Azure / azure-iot-sdk-c

A C99 SDK for connecting devices to Microsoft Azure IoT services
https://azure.github.io/azure-iot-sdk-c
Other
584 stars 739 forks source link

OPTION_MESSAGE_TIMEOUT client option depecation #2550

Closed bennydiamond closed 4 months ago

bennydiamond commented 8 months ago

We are using the Azure IoT SDK C source code package in our embedded/firmware project. We might have come into a situation where some devices have spotty communication with the cloud and outgoing messages (Device to cloud) are getting stuck and accumulated in doubly linked lists to the point the device runs out of memory (it's a firmware platform so, <1MB of SRAM can fill up quickly). We aren't sure if the connectivity issue come from the IoT device itself or the IotHub which might rate-limit some more "chatty" IoT devices. We do get a connectivity error at some point (which will flush the pending messages in send queue) but in certain scenarios, it might not be fast enough and a lot of outgoing messages could be queued up right before it.

We are connecting to the IotHub through MQTT.

I saw in the code there is a "Message Timeout" client option that can be enabled. However, there is a clear Deprecation notice right above it. Unfortunately, there is no replacement mechanism we could enable for a MQTT connection scheme to timeout messages in pending send queues in case they get stuck for a long time.

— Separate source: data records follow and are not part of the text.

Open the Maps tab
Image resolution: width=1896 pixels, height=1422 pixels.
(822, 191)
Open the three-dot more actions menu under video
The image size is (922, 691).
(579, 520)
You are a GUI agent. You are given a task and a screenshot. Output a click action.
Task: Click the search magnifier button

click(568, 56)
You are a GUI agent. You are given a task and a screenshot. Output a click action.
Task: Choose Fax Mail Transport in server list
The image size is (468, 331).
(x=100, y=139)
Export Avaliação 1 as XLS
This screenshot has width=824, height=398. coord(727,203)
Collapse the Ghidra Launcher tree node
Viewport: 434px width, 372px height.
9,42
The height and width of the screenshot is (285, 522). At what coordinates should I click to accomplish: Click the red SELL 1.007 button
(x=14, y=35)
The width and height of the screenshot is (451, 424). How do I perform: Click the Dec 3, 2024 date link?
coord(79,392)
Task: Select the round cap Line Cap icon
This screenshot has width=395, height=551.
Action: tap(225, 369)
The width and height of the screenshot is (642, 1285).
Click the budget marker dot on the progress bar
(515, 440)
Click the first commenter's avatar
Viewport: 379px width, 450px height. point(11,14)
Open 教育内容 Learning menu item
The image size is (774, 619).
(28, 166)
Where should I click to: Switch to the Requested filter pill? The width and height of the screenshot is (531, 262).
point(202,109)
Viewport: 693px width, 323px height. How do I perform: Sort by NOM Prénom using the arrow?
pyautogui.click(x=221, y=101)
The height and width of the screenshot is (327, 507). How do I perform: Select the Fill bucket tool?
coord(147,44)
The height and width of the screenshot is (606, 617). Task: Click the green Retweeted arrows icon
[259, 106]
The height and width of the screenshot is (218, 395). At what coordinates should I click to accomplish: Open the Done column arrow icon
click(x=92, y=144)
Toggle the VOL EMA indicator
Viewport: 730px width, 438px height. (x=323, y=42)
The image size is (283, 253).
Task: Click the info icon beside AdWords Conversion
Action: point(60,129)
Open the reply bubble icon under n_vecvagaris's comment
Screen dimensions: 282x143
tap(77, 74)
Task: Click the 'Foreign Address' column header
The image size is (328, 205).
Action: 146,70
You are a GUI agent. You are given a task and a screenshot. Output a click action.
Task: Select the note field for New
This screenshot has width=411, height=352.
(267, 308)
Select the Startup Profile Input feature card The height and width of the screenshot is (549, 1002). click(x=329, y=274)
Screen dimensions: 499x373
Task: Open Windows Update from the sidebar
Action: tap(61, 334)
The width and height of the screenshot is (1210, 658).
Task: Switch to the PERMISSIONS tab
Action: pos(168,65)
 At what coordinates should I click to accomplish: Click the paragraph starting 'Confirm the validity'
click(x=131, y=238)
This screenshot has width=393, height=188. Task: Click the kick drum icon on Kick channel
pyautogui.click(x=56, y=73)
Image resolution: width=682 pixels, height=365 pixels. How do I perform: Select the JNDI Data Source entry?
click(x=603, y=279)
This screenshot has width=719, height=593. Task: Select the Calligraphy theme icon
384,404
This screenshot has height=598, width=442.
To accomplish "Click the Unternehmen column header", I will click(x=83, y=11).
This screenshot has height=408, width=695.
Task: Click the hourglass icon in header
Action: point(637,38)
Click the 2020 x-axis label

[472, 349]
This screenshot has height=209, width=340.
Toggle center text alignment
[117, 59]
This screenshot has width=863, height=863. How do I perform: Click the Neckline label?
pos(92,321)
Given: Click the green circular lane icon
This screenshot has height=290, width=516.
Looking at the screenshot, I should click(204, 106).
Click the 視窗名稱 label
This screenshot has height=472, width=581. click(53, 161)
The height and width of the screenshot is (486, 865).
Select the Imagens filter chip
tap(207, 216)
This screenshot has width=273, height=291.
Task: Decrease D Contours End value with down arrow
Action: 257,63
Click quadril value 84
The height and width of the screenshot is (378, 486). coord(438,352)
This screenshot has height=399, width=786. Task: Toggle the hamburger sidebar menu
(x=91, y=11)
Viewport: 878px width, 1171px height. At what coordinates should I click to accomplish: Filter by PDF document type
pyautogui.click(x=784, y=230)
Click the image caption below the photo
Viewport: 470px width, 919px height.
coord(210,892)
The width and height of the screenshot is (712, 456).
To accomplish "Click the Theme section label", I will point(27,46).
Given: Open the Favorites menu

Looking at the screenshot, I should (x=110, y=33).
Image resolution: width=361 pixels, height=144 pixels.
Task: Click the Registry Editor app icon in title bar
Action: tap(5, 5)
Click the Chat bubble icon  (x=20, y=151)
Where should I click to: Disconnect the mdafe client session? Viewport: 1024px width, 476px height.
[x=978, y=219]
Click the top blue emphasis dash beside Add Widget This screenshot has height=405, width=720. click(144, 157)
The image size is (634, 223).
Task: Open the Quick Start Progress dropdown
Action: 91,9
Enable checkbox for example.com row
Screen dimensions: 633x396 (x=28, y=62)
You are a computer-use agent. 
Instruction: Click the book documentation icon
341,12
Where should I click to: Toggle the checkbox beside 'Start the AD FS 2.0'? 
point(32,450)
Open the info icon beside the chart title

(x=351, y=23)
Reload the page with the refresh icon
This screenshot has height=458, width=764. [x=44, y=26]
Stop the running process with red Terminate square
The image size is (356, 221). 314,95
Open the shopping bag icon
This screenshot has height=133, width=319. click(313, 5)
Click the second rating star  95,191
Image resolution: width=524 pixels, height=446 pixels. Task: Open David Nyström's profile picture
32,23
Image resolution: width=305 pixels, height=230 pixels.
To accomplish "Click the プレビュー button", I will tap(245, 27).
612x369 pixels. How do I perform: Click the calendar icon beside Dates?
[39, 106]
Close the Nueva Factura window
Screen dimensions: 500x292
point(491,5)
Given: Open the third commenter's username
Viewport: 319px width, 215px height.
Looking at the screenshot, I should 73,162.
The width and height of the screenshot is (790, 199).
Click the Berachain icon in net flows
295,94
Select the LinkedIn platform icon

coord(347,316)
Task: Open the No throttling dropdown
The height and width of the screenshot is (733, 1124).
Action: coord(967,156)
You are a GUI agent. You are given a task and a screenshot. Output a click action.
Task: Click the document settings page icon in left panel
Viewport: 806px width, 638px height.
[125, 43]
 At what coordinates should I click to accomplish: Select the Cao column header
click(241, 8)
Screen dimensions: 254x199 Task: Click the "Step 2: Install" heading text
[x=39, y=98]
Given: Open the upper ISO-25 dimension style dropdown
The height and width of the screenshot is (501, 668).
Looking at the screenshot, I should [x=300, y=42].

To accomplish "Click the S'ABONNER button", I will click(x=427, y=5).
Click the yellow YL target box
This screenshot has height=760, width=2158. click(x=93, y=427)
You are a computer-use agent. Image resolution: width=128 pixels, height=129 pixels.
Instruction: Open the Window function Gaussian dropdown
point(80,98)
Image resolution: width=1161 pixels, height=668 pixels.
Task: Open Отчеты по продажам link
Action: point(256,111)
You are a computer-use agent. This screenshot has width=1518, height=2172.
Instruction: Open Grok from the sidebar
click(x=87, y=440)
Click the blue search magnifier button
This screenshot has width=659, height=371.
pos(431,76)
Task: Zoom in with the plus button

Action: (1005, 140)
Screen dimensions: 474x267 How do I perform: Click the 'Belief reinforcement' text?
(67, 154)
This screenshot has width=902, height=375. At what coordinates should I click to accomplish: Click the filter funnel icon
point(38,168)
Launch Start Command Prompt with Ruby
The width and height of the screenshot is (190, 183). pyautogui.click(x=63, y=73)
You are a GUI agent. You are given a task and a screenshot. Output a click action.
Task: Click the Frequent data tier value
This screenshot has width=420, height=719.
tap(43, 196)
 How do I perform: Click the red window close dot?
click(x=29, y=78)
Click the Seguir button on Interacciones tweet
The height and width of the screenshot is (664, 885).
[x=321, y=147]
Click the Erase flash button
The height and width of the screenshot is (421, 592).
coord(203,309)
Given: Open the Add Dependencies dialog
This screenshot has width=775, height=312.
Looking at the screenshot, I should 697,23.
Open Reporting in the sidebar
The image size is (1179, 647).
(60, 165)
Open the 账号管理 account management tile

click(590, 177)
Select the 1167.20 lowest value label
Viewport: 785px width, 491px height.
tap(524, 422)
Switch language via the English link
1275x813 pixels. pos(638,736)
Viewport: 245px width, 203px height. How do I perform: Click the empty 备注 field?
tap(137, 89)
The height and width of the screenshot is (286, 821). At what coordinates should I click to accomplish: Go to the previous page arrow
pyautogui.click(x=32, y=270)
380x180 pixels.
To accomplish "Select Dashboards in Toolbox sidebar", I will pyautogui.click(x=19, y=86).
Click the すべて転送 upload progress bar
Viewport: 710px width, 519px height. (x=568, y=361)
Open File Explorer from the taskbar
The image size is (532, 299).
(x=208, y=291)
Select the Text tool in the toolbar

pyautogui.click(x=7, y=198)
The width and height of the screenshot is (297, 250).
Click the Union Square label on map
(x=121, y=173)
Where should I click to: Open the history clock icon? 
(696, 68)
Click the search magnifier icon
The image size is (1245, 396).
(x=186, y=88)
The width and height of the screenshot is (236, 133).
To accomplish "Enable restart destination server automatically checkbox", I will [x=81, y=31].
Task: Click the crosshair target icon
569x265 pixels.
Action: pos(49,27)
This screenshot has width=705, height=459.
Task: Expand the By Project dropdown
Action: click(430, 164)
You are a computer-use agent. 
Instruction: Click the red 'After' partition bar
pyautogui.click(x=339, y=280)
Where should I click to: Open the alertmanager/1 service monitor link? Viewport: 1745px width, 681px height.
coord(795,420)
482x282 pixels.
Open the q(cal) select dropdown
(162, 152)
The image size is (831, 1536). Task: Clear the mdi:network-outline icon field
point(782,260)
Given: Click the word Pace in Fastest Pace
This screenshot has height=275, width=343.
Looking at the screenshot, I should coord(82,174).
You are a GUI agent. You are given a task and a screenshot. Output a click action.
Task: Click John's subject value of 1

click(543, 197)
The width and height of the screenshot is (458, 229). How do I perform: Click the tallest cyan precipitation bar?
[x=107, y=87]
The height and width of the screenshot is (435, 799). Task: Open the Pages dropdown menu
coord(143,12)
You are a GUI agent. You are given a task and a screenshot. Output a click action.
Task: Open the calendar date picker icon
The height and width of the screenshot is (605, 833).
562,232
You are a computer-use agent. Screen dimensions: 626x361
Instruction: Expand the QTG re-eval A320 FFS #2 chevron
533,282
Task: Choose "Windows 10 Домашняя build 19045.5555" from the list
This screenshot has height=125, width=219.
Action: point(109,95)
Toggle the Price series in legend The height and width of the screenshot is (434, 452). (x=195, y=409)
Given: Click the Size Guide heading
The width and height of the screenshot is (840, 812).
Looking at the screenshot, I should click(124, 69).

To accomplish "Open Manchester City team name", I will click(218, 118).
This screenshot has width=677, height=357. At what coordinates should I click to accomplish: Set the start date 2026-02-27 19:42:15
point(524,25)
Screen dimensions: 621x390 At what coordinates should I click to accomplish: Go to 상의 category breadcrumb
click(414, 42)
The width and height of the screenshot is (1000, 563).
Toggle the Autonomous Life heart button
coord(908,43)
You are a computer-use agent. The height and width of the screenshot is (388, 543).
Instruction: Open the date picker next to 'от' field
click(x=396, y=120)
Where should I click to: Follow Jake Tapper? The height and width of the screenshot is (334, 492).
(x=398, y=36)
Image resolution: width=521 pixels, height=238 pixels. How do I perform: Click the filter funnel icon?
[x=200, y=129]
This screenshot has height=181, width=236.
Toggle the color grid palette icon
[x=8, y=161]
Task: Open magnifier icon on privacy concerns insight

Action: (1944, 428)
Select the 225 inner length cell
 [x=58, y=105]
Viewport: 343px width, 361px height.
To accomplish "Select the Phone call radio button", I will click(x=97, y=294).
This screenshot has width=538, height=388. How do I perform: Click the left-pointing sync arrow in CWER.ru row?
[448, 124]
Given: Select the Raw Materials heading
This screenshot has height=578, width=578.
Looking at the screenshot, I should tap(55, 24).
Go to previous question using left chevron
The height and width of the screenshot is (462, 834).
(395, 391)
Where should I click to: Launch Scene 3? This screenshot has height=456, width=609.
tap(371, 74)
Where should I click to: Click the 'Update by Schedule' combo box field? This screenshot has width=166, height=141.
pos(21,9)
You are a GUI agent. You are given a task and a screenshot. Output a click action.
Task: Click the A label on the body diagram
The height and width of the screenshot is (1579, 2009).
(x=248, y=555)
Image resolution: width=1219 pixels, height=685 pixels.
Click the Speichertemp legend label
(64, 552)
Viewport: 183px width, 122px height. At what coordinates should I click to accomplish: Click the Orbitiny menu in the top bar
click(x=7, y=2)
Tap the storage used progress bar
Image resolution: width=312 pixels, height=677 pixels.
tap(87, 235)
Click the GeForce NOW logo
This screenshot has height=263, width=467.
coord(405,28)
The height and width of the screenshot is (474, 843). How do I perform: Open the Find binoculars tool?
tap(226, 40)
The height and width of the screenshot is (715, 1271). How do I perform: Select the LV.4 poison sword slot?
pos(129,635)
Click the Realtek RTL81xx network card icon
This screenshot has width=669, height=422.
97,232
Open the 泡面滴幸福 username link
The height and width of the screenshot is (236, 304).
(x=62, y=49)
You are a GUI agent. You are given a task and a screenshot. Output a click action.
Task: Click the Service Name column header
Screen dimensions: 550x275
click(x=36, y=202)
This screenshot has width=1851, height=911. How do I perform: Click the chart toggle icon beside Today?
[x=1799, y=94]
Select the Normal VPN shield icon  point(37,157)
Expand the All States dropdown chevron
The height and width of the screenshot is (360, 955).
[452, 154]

https://github.com/Azure/azure-iot-sdk-c/blob/40a62f61e887026ba04d8c7fe77f967cfd134d48/iothub_client/inc/iothub_client_options.h#L53C17-L53C17

Keeping in mind we are using MQTT, what other option is there to ensure we don't encounter a situation where outgoing messages would pile-up in an outgoing queue without timing out already queued-in messages?

Thank you.

domasgim commented 8 months ago

@bennydiamond we have encountered a similar situation in our solution using MQTT protocol as well, here's our solution to adjust queues message timeout, you can adjust these values according to your needs but with this patch the queued messages will be flushed after 10 seconds with one resend retry after 5 seconds:

This lowers timeout and retry values since we do not want
messages to be kept in internal SDK message queue for too long

There is OPTION_MESSAGE_TIMEOUT that may be used in the SDK
but it is deprecated

--- a/iothub_client/src/iothubtransport_mqtt_common.c
+++ b/iothub_client/src/iothubtransport_mqtt_common.c
@@ -46,8 +46,8 @@
 #define DEFAULT_CONNACK_TIMEOUT             30 // 30 seconds
 #define BUILD_CONFIG_USERNAME               24
 #define SAS_TOKEN_DEFAULT_LEN               10
-#define RESEND_TIMEOUT_VALUE_MIN            1*60
-#define TELEMETRY_MSG_TIMEOUT_MIN           2*60
+#define RESEND_TIMEOUT_VALUE_MIN            5
+#define TELEMETRY_MSG_TIMEOUT_MIN           10
 #define DEFAULT_CONNECTION_INTERVAL         30
 #define FAILED_CONN_BACKOFF_VALUE           5
 #define STATUS_CODE_FAILURE_VALUE           500

Or instead of a patch the two values right here https://github.com/Azure/azure-iot-sdk-c/blob/main/iothub_client/src/iothubtransport_mqtt_common.c#L50-L49

Do note that this may be considered a workaround for such problem but it suited our needs

ericwolz commented 8 months ago

connection and messaging reliability is documented here

We might have come into a situation where some devices have spotty communication with the cloud and outgoing messages (Device to cloud) are getting stuck and accumulated in doubly linked lists to the point the device runs out of memory

This SDK does not implement a max queue size as that is best determined by the application and platform requirements. You would need to implement an application dependent queue to be handle your application needs for messaging and monitor the sending of the messages and their corresponding status callbacks.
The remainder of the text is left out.